In new research, physicists have wielded the power of chess to design a group of intricate mazes, which could ultimately be used to tackle some of the world’s most pressing challenges.
Their unique labyrinthine creations, inspired by the Knight’s movements on a chessboard, might help unravel other notoriously difficult problems, including simplifying industrial processes from carbon capture to fertilizer production.
Lead author Dr. Felix Flicker, Senior Lecturer in Physics at the University of Bristol, said: “When we looked at the shapes of the lines we constructed, we noticed they formed incredibly intricate mazes. The sizes of subsequent mazes grow exponentially – and there are an infinite number of them.”
In a Knight’s tour, the chess piece (which jumps two squares forwards and one to the right) visits every square of the chessboard just once before returning to its starting square. This is an example of a ‘Hamiltonian cycle’ – a loop through a map visiting all stopping points only once.
The theoretical physicists, led by the University of Bristol, constructed an infinity of ever-larger Hamiltonian cycles in irregular structures which describe exotic matter known as quasicrystals.

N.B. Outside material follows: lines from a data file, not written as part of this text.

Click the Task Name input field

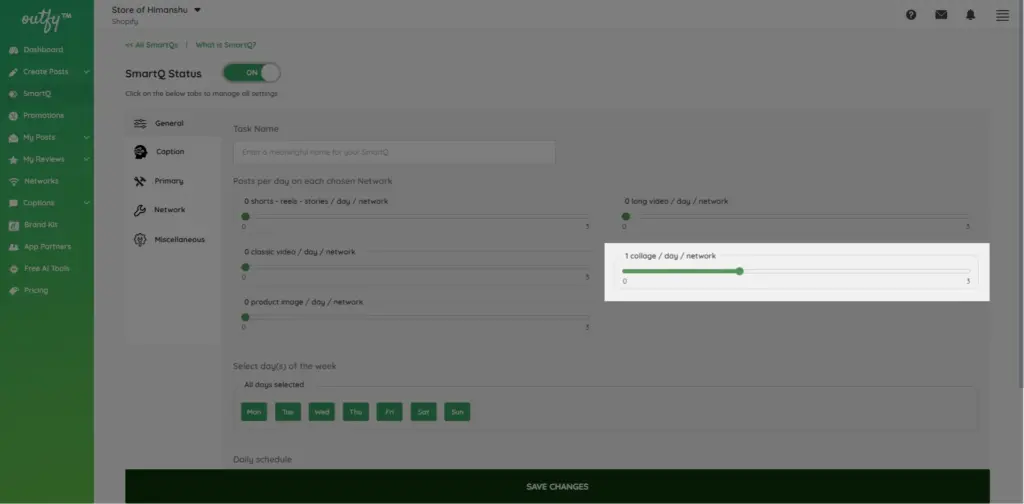pos(394,152)
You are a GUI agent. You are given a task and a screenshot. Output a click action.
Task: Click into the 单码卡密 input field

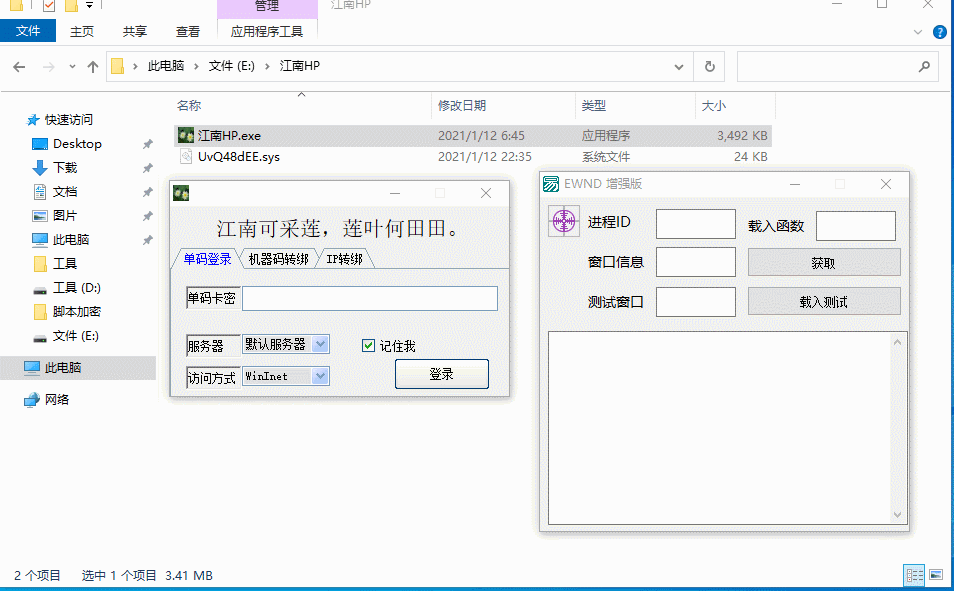[369, 298]
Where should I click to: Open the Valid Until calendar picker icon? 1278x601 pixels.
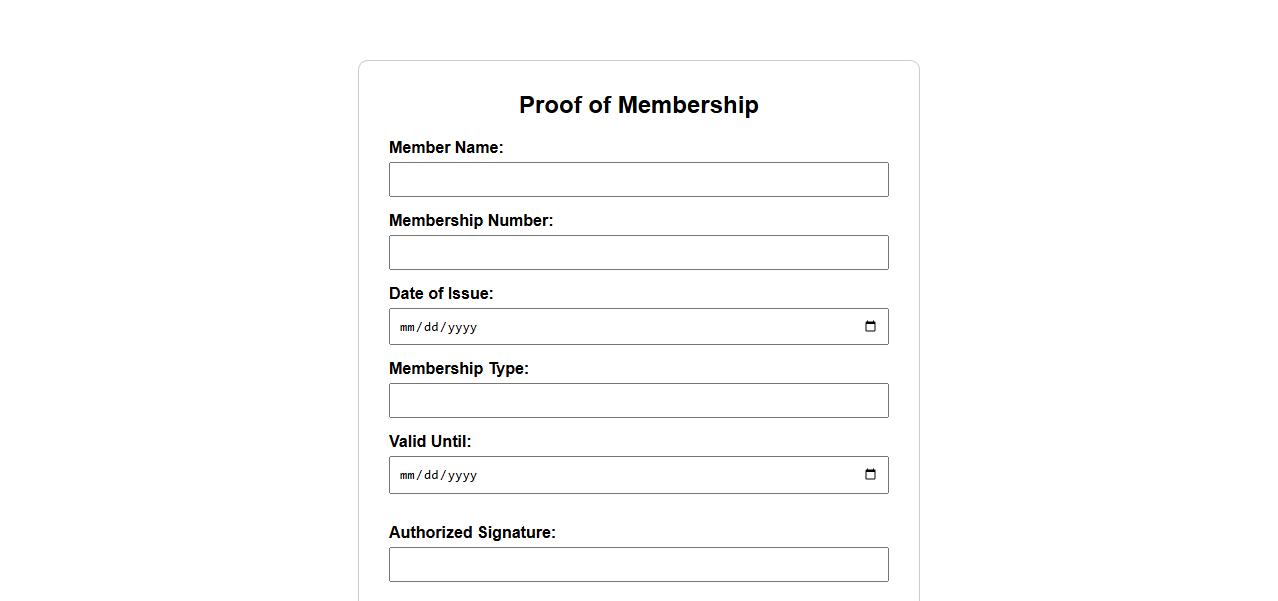coord(870,475)
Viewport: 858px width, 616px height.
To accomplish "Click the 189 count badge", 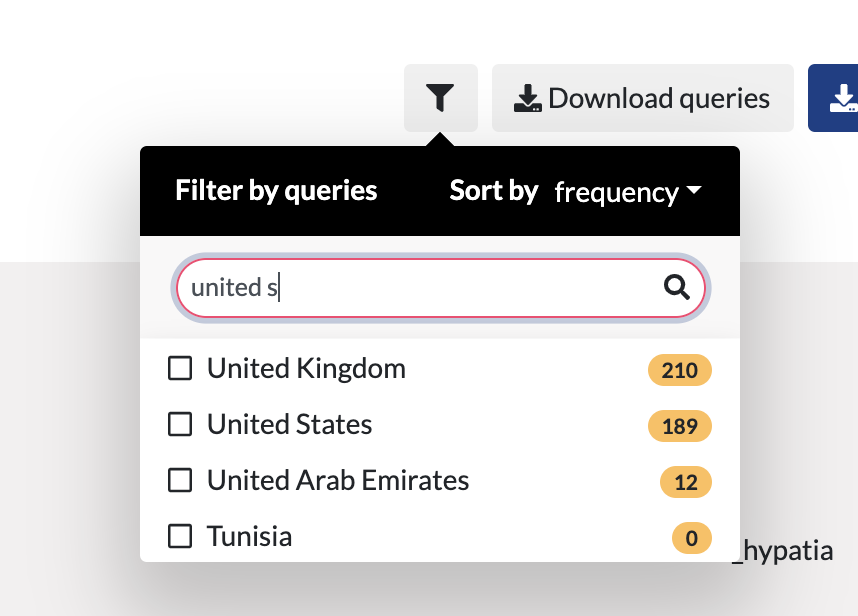I will click(680, 426).
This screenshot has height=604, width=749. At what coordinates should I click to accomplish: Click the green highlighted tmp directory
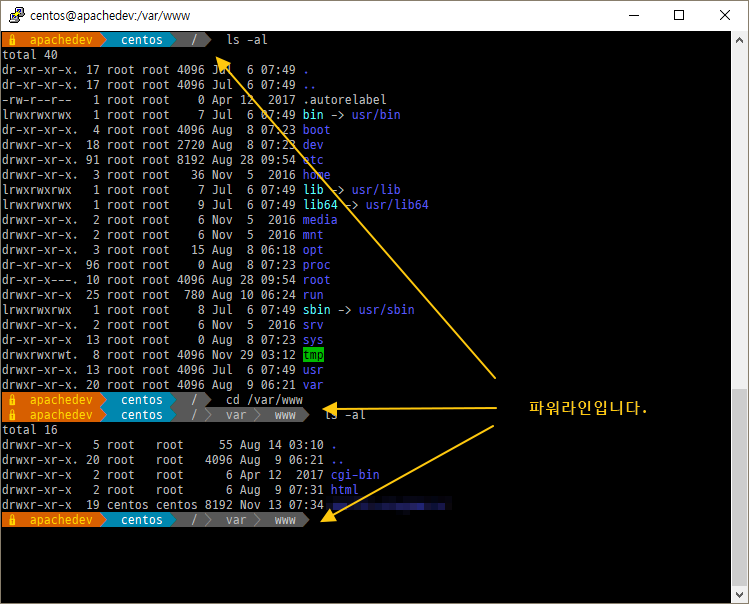coord(313,355)
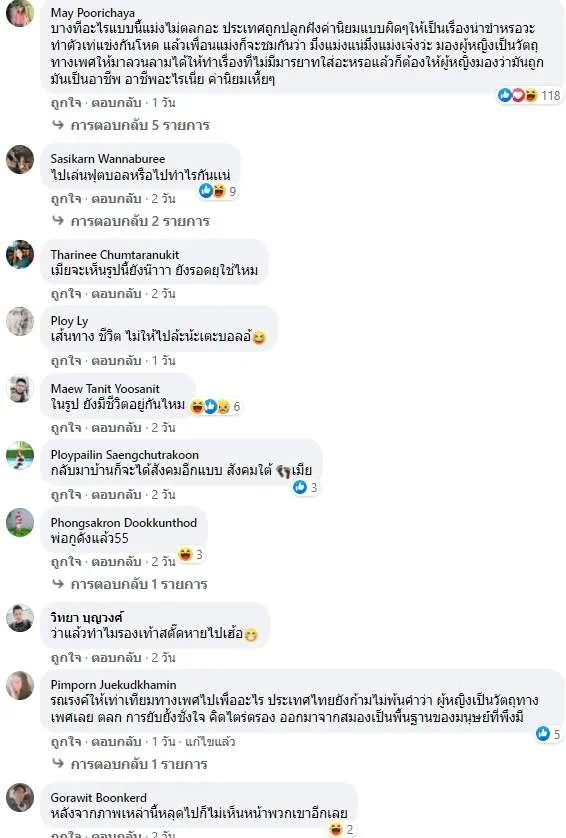Expand 2 replies under Sasikarn Wannaburee's comment
The height and width of the screenshot is (838, 566).
coord(131,221)
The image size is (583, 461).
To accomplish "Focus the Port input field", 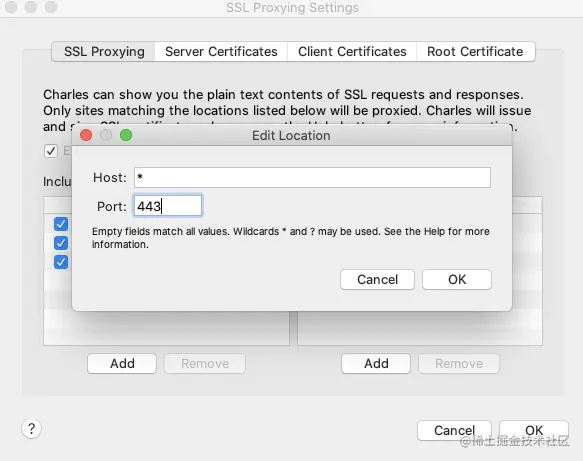I will 168,206.
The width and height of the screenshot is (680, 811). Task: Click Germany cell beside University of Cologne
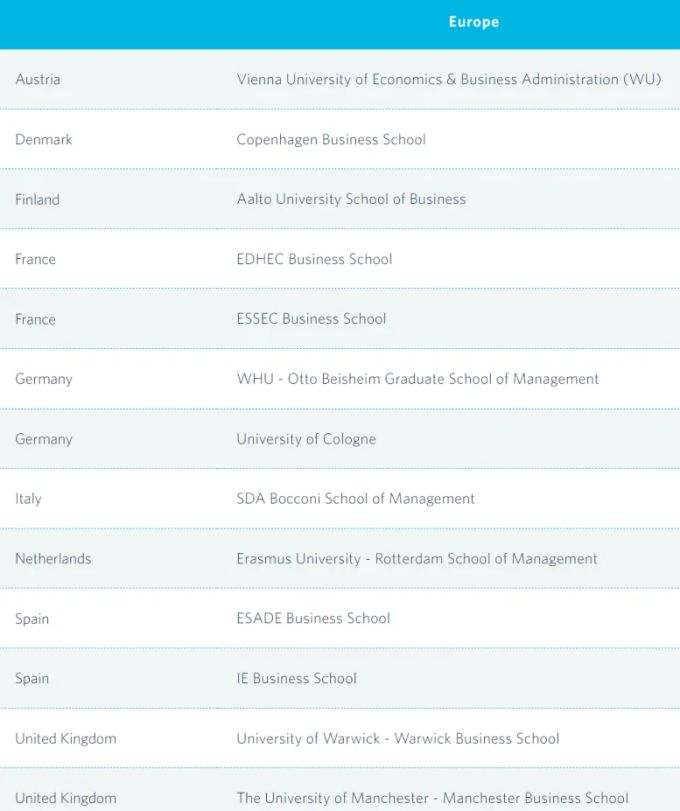click(44, 439)
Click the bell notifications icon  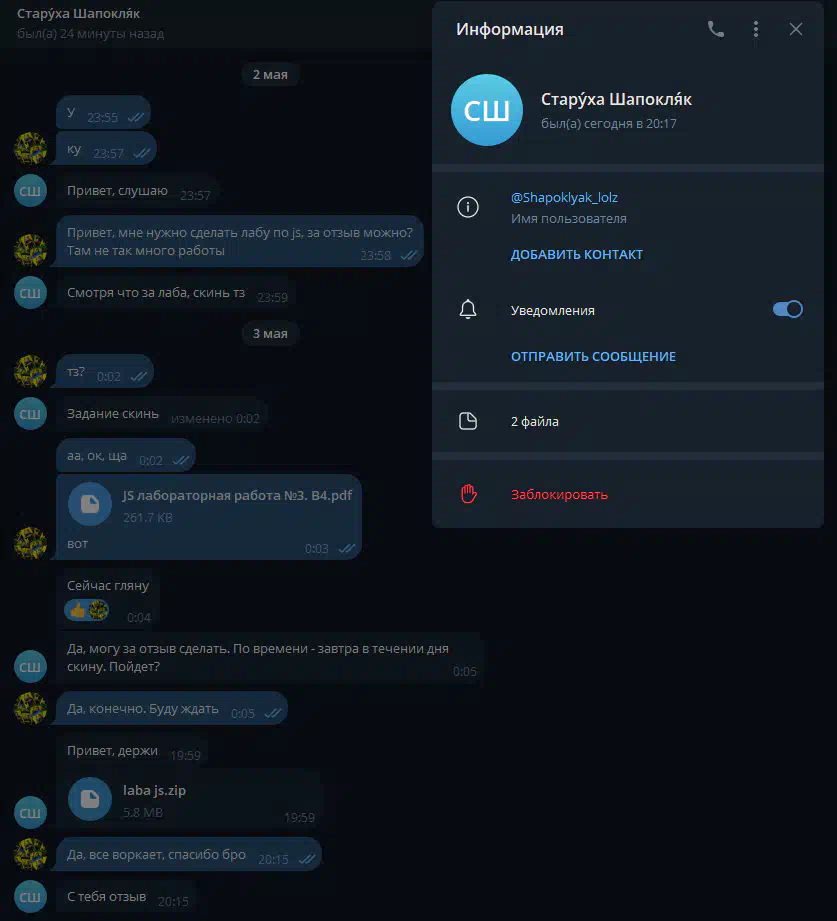tap(468, 310)
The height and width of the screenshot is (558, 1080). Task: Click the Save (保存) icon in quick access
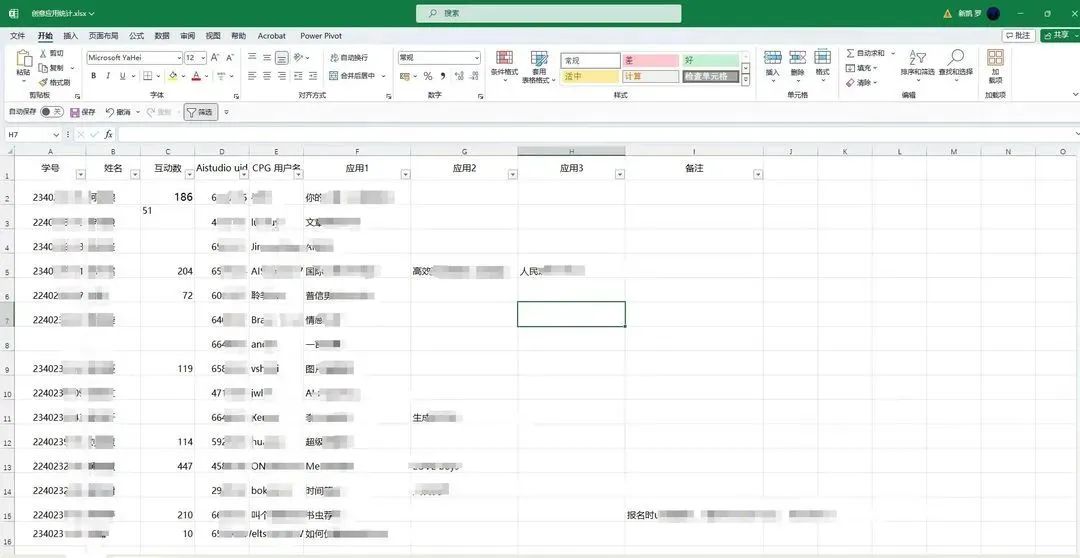point(83,112)
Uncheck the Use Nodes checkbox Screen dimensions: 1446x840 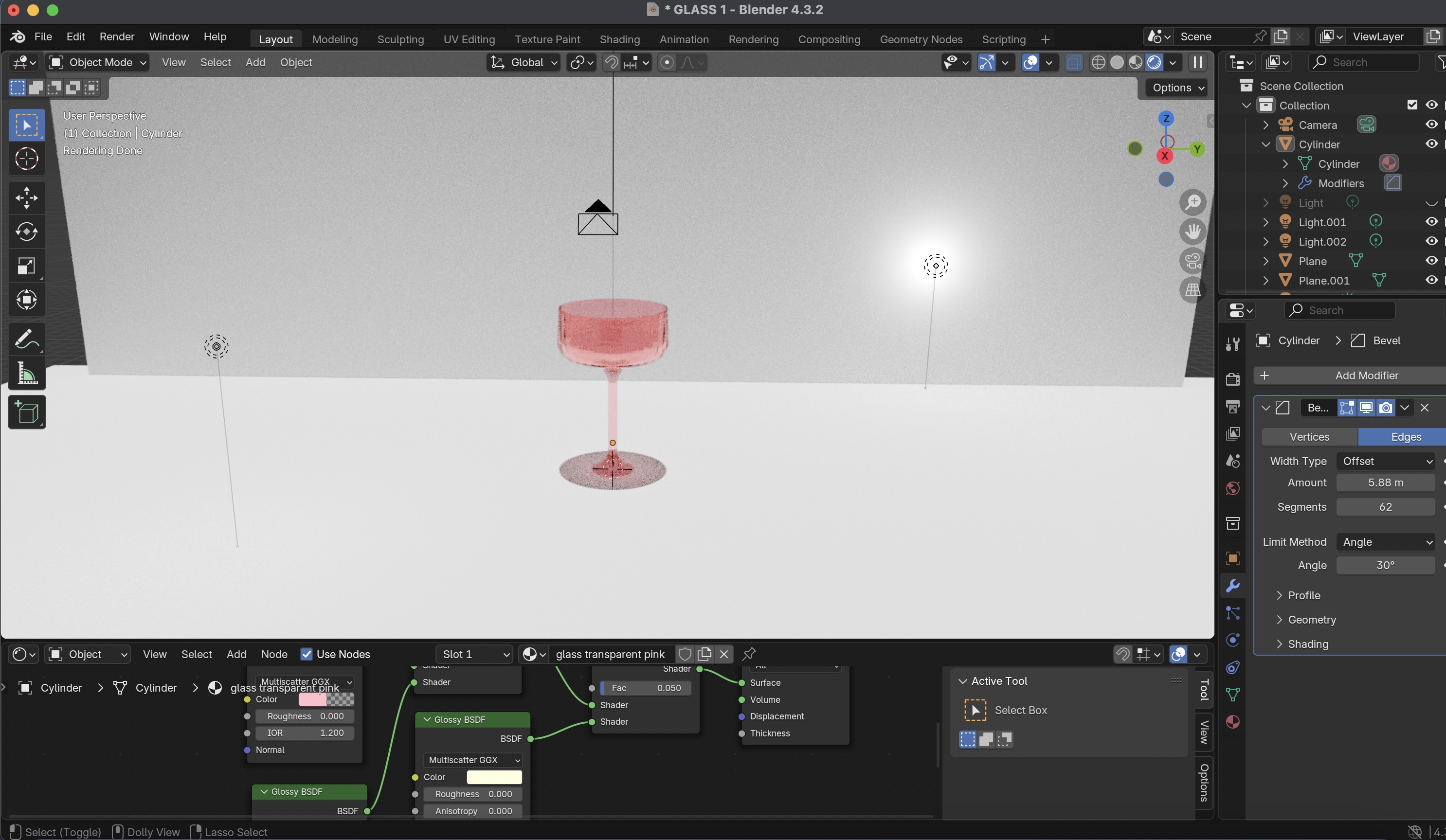tap(307, 654)
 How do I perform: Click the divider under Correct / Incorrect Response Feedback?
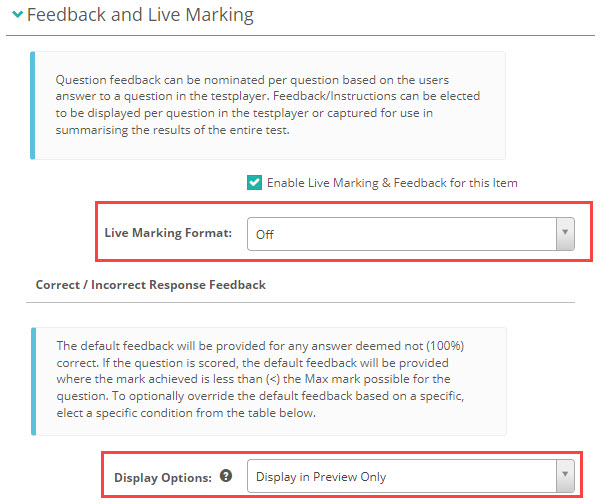pos(300,303)
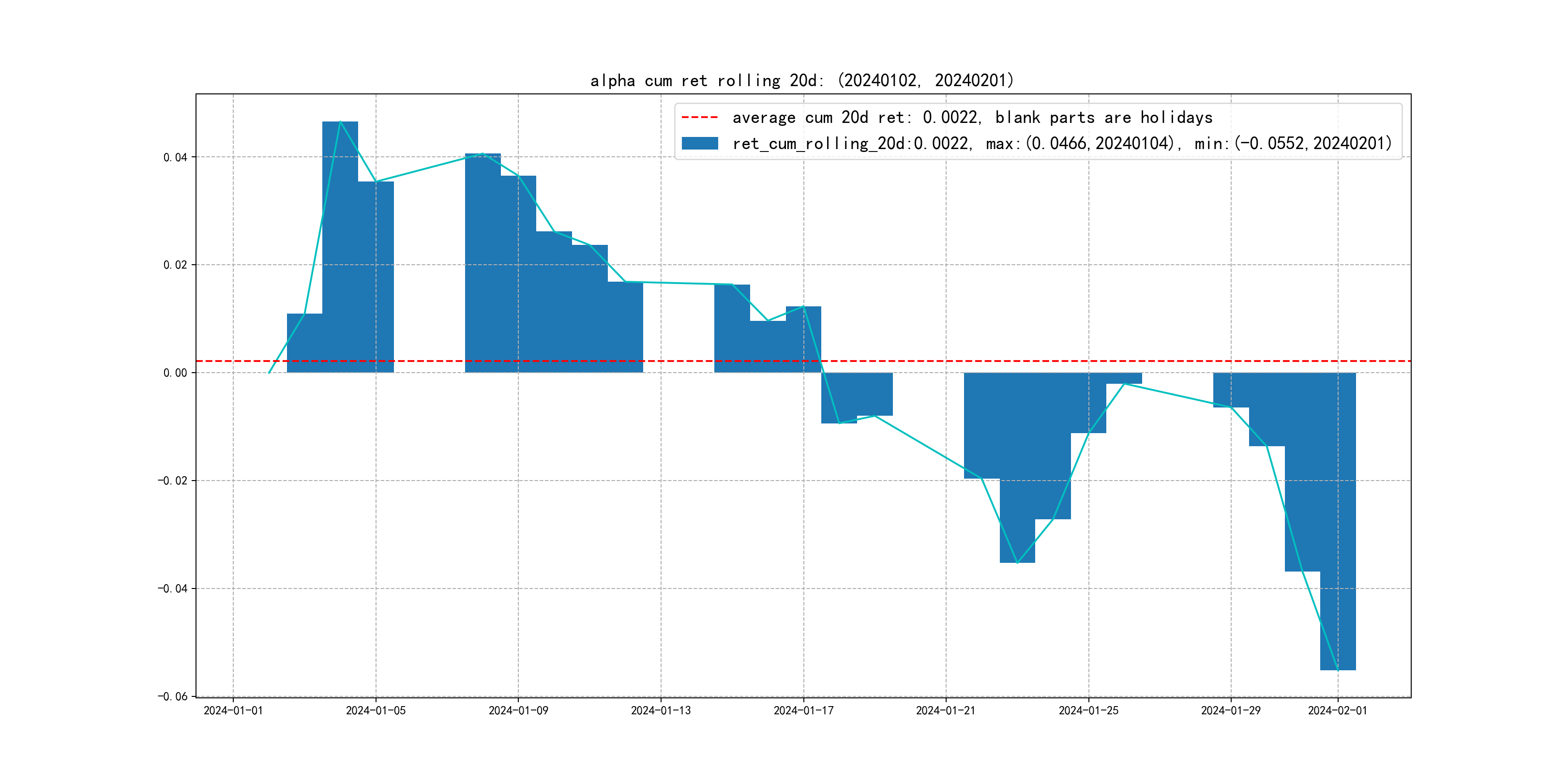Click the -0.06 y-axis tick label
Screen dimensions: 1568x784
(x=173, y=696)
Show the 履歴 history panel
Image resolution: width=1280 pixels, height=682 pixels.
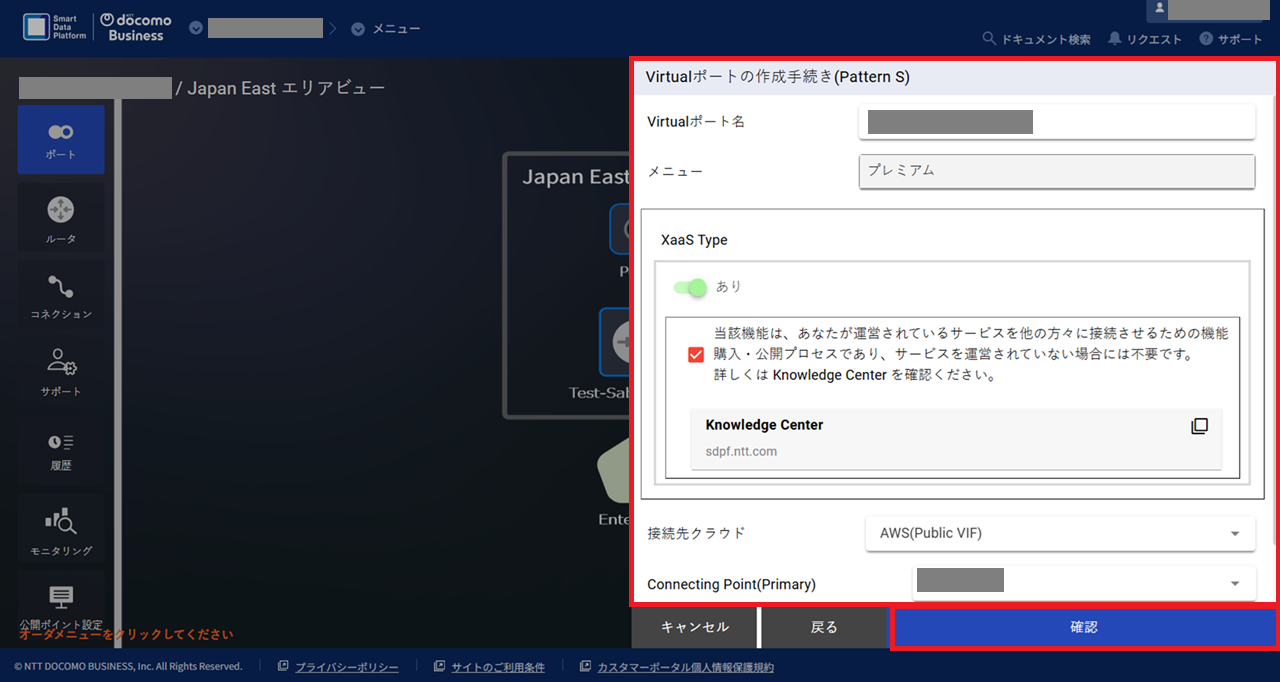click(61, 450)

The atoms in quasicrystals are arranged differently to those in crystals such as salt or quartz. Whereas the atoms in crystals repeat at regular intervals, like the squares of a chessboard, quasicrystal atoms do not. Instead, they do something rather more mysterious: quasicrystals can be described mathematically as slices through crystals that live in six dimensions, as opposed to the three of our familiar universe.
Only three natural quasicrystals have ever been found, all in the same Siberian meteorite. The first artificial quasicrystal was created accidentally in the 1945 Trinity Test, the atomic bomb explosion dramatized in the film Oppenheimer.
The group’s Hamiltonian cycles visit every atom on the surface of certain quasicrystals precisely once. The resulting paths form uniquely complex mazes, described by mathematical objects called ‘fractals.’
These paths have the special property that an atomically sharp pencil could draw straight lines connecting all neighboring atoms without the pencil lifting or the line crossing itself. This has applications in a process known as ‘scanning tunneling microscopy,’ where the pencil is an atomically sharp microscope tip capable of imaging individual atoms. The Hamiltonian cycles form the fastest possible routes for the microscope to follow. This is helpful, as a state-of-the-art scanning tunneling microscopy image can take a month to produce.
The problem of finding Hamiltonian cycles in general settings is so hard that its solution would automatically solve many important problems yet to be overcome in the mathematical sciences.